| ASSIGNED TASK |
Lines from the one containing "Screen dimensions: 700x693" through the end of the material below should be given again exactly, with no others.

=-=-=-=-=

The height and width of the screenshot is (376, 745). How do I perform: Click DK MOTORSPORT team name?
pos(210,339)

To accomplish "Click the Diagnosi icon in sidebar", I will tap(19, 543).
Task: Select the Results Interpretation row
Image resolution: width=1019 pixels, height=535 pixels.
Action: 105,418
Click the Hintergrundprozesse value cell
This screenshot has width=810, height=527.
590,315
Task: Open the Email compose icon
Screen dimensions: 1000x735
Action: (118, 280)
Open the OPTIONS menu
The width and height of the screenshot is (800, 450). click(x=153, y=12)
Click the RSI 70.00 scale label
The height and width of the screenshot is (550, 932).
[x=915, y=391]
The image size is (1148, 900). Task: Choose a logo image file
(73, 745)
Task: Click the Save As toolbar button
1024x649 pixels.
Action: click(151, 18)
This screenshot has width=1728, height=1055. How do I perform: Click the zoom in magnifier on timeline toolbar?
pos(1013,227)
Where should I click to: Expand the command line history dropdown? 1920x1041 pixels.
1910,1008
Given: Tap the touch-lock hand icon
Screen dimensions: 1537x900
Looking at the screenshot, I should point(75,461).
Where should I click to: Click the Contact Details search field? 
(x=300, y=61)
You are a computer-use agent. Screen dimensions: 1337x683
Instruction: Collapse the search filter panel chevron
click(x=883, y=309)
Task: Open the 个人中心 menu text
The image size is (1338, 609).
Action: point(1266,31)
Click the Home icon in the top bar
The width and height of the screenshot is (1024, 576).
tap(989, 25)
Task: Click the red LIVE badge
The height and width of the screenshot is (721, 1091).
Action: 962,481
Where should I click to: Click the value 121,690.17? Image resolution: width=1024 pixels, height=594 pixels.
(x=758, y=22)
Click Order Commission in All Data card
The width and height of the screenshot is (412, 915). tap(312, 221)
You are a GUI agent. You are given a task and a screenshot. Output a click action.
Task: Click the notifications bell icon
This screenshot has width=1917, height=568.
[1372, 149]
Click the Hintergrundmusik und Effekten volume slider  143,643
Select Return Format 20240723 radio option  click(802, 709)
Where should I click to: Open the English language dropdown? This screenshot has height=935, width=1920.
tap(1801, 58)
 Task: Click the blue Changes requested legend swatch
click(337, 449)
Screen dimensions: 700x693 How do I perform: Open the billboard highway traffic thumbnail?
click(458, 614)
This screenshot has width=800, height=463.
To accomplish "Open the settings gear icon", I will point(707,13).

=-=-=-=-=

| RESPONSE TO THIS EXERCISE |
Screen dimensions: 700x693 How do I perform: Open the billboard highway traffic thumbnail?
click(458, 614)
This screenshot has width=800, height=463.
To accomplish "Open the settings gear icon", I will point(707,13).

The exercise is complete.